Linda Savitri Baboolal (31 January 1941 – 12 September 2019) was a Trinidad and Tobago politician and physician who served as the first female President of the Senate of Trinidad and Tobago (2002–2007). She was also Minister of Social Development and Minister of Health, and the first female chairperson of the People's National Movement (PNM).

==Early life and education==
Linda Mohan was born in Siparia, Trinidad to parents Solomon and Sylvia Mohan. She was the eldest child of six — five girls and one boy.

==Career==
Her childhood dream was to become a medical doctor - which she accomplished along with her husband, Michael Baboolal, in Dublin, Ireland. She interned at the Port of Spain General Hospital.

After their children were grown, she was approached by a new political party, National Alliance for Reconstruction (NAR), to be one of their candidates for election to government. She considered this at the time, but due to time constraints she declined.

She was actively involved in many charitable organizations - especially with the drug addiction rehabilitation center at Mount St. Benedict - which was the first of its kind in the country.
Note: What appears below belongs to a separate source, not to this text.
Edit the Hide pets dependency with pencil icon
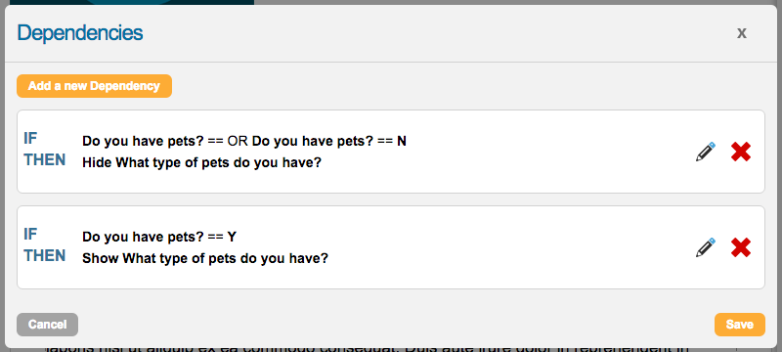This screenshot has width=782, height=352. tap(705, 152)
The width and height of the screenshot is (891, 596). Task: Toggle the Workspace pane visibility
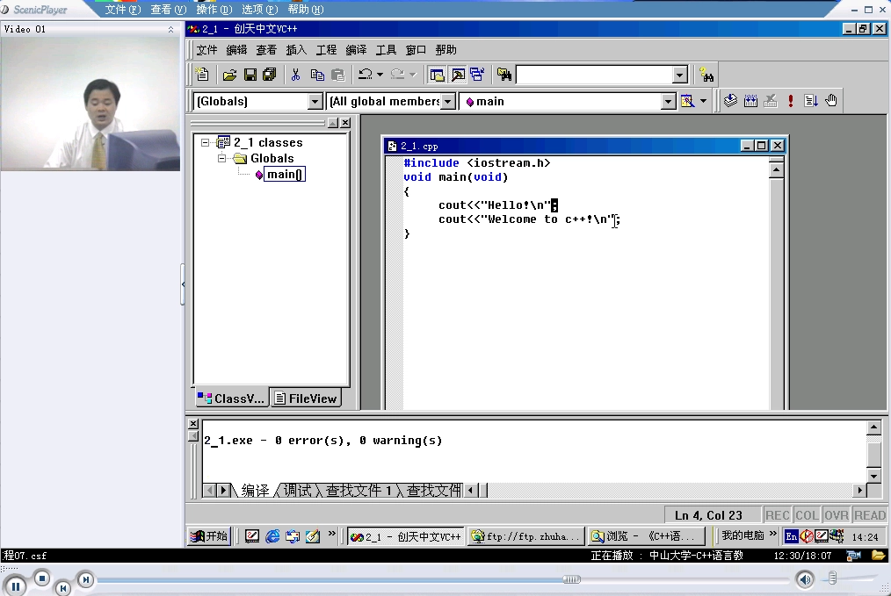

In 1991, she was again approached by the PNM to be a candidate in the general election and this time she accepted. She was the representative for the San Juan/Barataria constituency. She was appointed Minister of Social Services and then Minister of Health. At the following election, she lost her seat to the opposition but was then made the first female chairperson of the PNM.

She did not run for the next election but was still active in the party. She was President of the Senate - during which time she acted as President of Trinidad and Tobago on numerous occasions.

==Personal life==
She was married to Michael Baboolal. She died in 2019.